Malabsorption of Folate Polyglutamates in Tropical SprueBr Med J 1969; 2 doi: https://doi.org/10.1136/bmj.2.5656.543 (Published 31 May 1969) Cite this as: Br Med J 1969;2:543
- A. V. Hoffbrand,
- T. F. Necheles,
- N. Maldonado,
- E. Horta,
- R. Santini
Malabsorption of folate polyglutamates prepared from yeast has been shown in eight patients with untreated tropical sprue and in three out of six patients receiving therapy for sprue. The absorptive defect for folate polyglutamates among these 14 patients occurred more frequently and in all but one patient more severely than for folic acid.

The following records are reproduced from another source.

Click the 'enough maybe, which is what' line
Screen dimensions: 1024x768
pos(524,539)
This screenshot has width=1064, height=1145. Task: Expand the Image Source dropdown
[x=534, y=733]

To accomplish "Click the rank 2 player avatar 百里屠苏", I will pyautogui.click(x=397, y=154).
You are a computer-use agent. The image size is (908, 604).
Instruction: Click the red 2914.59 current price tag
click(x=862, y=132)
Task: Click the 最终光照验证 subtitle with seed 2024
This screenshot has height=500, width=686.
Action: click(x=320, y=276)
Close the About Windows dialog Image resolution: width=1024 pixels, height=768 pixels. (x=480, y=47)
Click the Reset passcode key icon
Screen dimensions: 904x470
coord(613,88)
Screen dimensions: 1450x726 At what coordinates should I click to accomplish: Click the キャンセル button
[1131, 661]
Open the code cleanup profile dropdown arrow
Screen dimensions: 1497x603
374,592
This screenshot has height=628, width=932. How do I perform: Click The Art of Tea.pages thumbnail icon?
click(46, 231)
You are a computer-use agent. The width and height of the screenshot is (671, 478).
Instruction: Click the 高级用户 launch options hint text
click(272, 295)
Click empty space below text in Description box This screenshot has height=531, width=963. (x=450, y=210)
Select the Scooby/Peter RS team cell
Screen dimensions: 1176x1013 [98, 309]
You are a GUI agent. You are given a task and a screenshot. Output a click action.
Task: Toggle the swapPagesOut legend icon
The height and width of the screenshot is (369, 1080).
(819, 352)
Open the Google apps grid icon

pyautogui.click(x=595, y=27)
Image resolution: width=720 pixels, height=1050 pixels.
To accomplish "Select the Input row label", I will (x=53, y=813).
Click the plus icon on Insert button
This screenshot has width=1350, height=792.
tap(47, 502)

Folate polyglutamates, the principal dietary form of folate, probably require deconjugation by the jejunal enzyme, folate conjugase, before absorption. The mean concentration of jejunal folate conjugase of 21 patients with untreated sprue and of 13 patients with sprue receiving therapy were both significantly less than the mean concentration in a control group. Nevertheless, all but five of the 34 patients had jejunal folate concentrations within the control range. There was no correlation in the individual patients between the jejunal folate conjugase concentration measured in vitro and the ability to absorb folate polyglutamates—nine patients having normal jejunal folate conjugase levels despite showing malabsorption of folate polyglutamates.